Researchers at Georgia State University have successfully revived an ancient gene, dormant for millions of years, potentially offering a significant breakthrough in treating gout and liver diseases. The study, which utilized advanced CRISPR gene-editing technology, demonstrated the ability to lower uric acid levels in human liver cells, a key factor in managing these conditions.
Gout, a painful inflammatory arthritis, results from the accumulation of uric acid crystals in the joints. Elevated uric acid levels are also implicated in various kidney and liver diseases. Humans, unlike most other mammals, lost the functional uricase enzyme, which metabolizes uric acid, between 20 and 29 million years ago. This evolutionary loss may have provided advantages during periods of food scarcity by aiding fat accumulation from fructose metabolism, but it now contributes to prevalent modern diseases.

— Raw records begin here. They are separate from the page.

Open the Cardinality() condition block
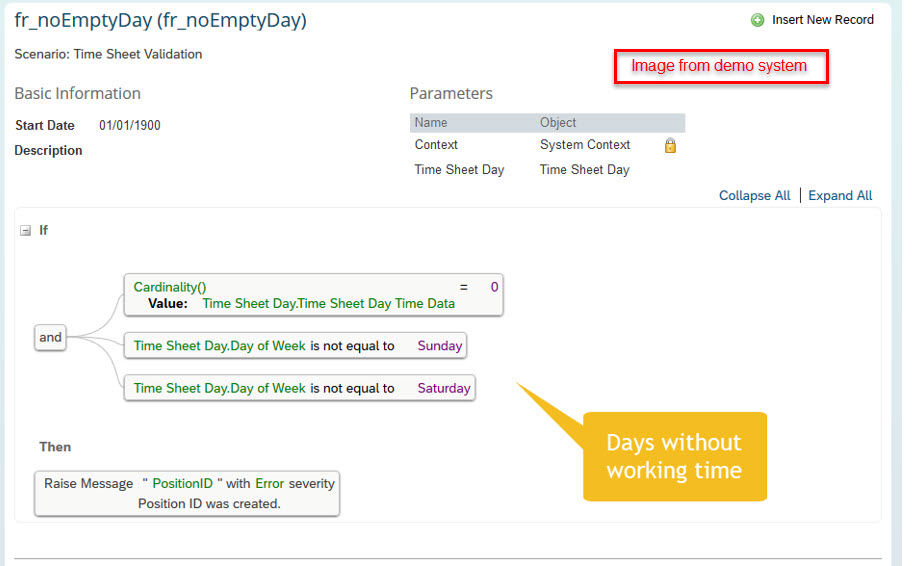Screen dimensions: 915x566 [313, 295]
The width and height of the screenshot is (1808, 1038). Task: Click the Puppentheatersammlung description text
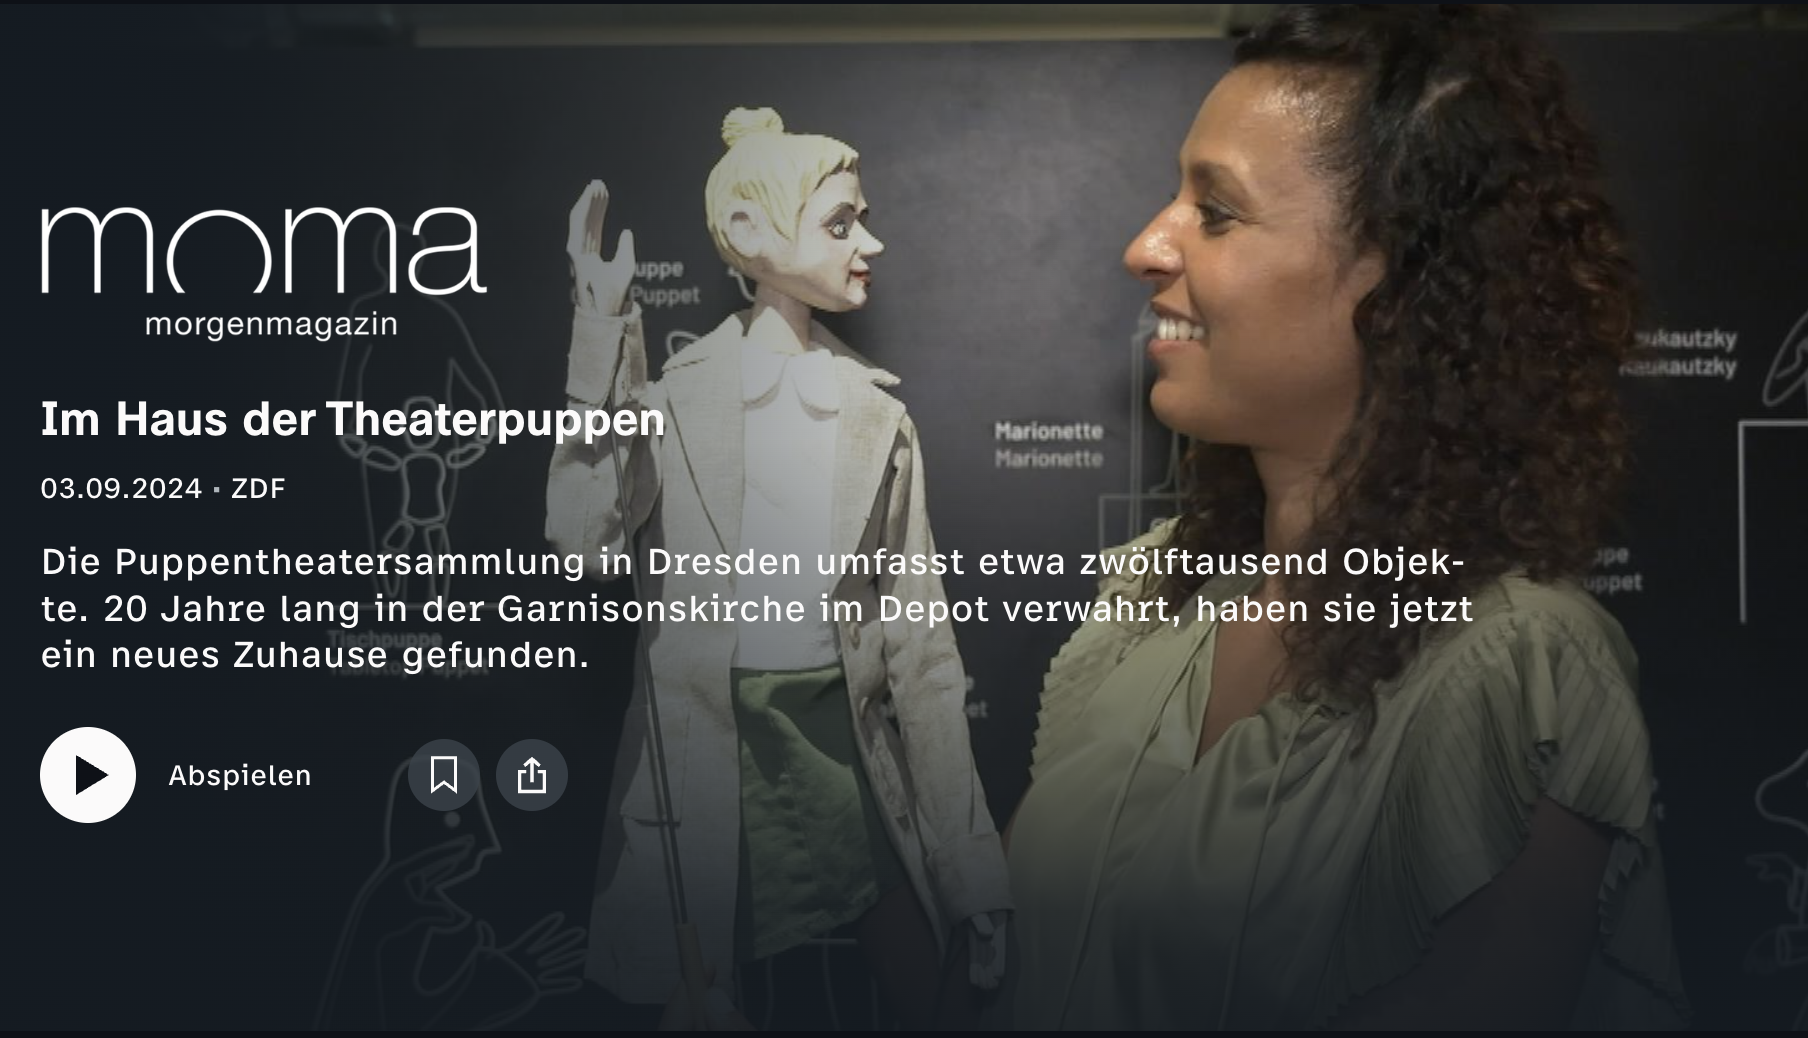click(x=757, y=608)
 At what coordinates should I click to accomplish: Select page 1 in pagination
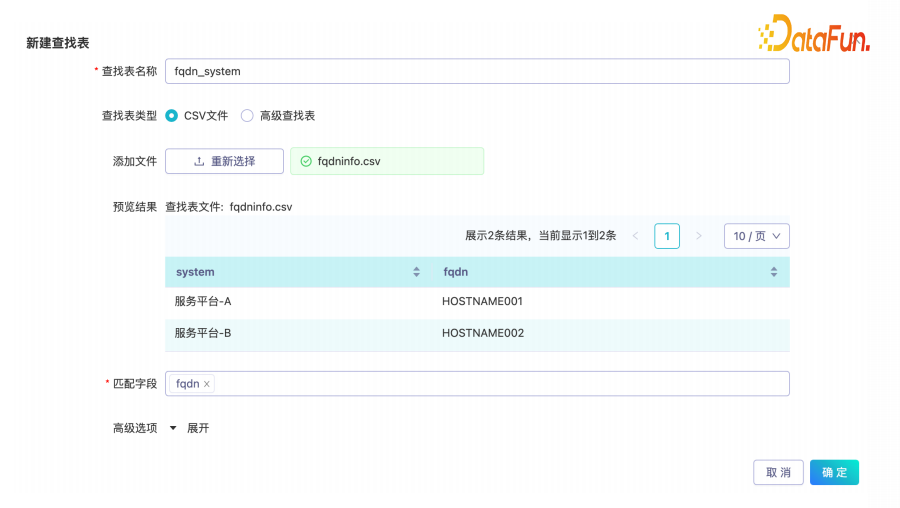point(667,236)
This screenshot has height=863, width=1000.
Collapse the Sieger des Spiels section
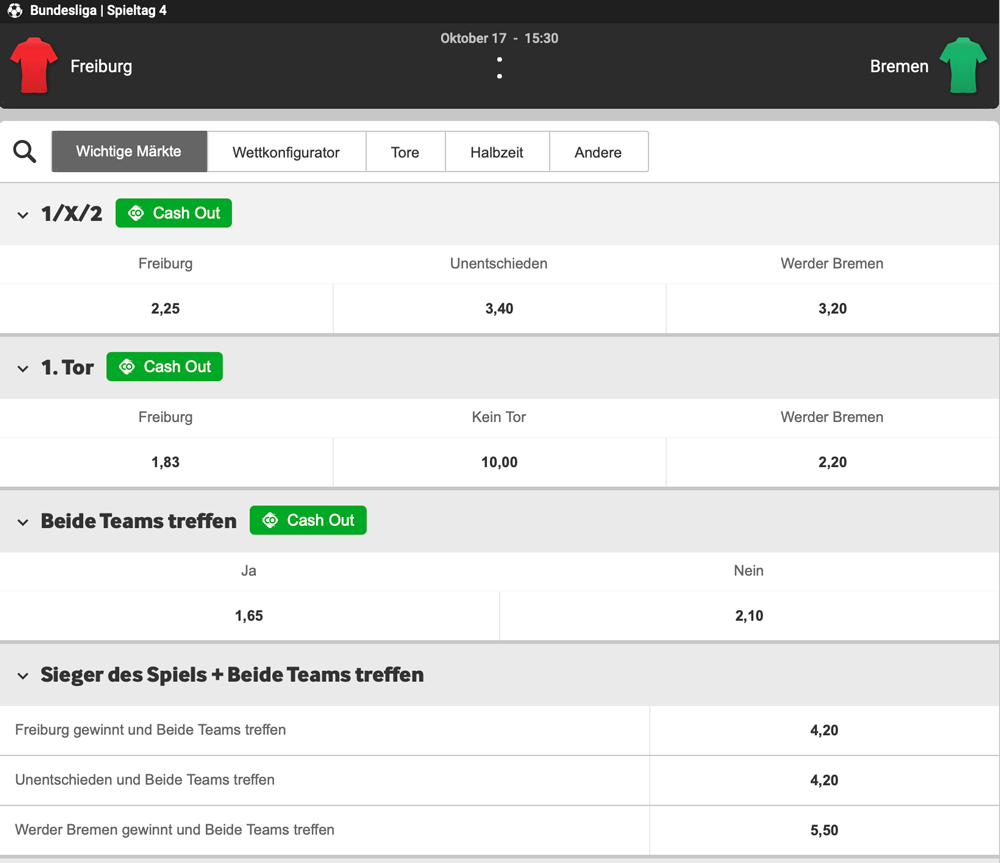click(22, 675)
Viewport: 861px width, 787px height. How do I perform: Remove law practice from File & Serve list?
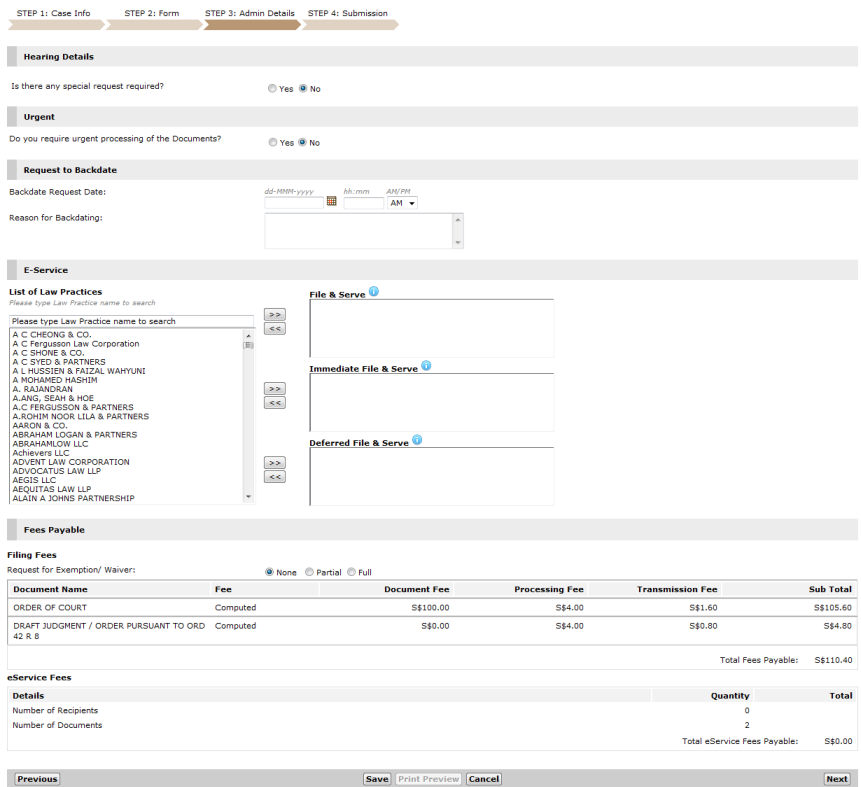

The research team, led by Professor Eric Gaucher and postdoctoral researcher Lais de Lima Balico, reconstructed an ancestral version of the uricase gene. Introducing this reactivated gene into human liver cells led to a notable reduction in uric acid. Crucially, this intervention also prevented fructose-induced fat accumulation in the liver cells, suggesting a broader therapeutic impact for conditions like fatty liver disease.

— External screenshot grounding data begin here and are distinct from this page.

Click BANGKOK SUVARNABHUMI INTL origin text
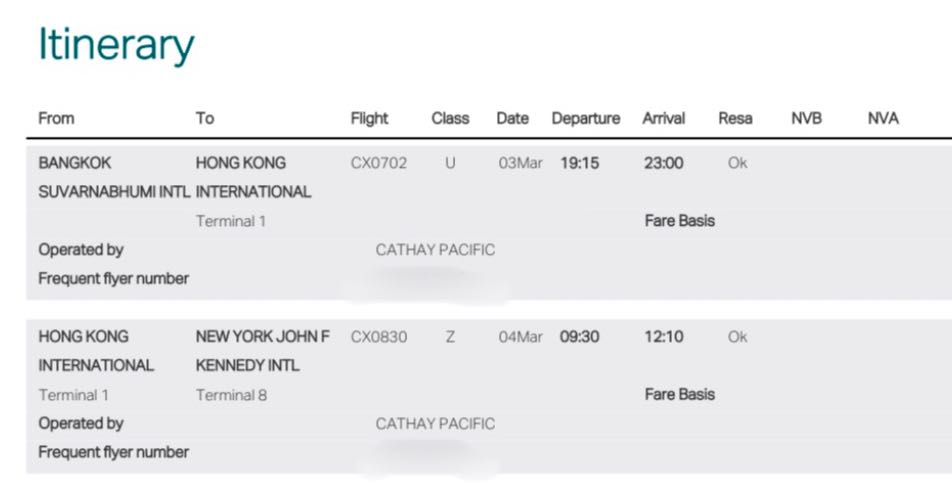 coord(114,177)
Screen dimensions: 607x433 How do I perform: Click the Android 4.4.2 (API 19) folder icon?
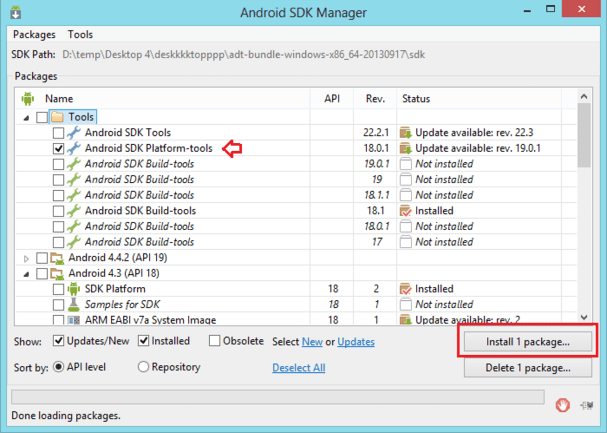[x=57, y=258]
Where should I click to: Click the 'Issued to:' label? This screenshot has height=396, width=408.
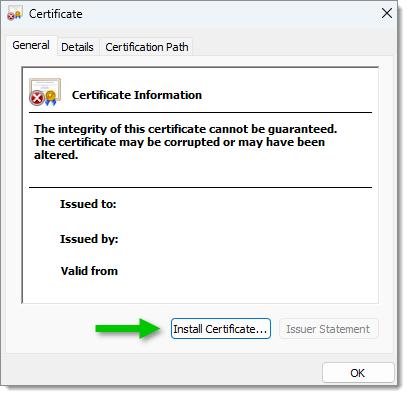[88, 204]
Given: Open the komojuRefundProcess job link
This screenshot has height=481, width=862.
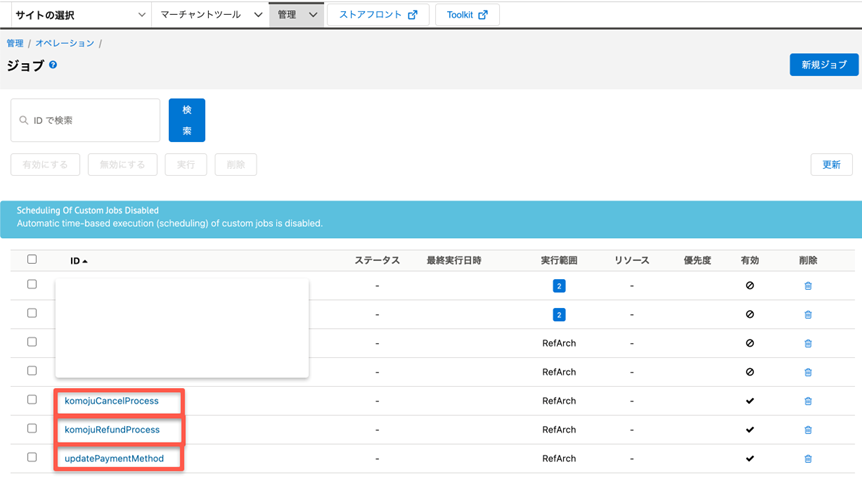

This innovative gene therapy approach offers a promising alternative to existing treatments. Current uricase treatments, such as Krystexxa, while effective, can cause significant immune reactions. By enabling the body's own cells to produce the uricase enzyme, this new method could potentially minimize such immune responses. The research, published in Scientific Reports, highlights that while humans lost the functional uricase gene, the cellular machinery to utilize the protein remains intact.
Future research will involve studies in animal models, with the ultimate goal of progressing to human clinical trials. This advancement represents a beacon of hope for millions affected by gout and related liver conditions, potentially offering a more integrated and less reactive therapeutic strategy by restoring a function lost to our ancient ancestors.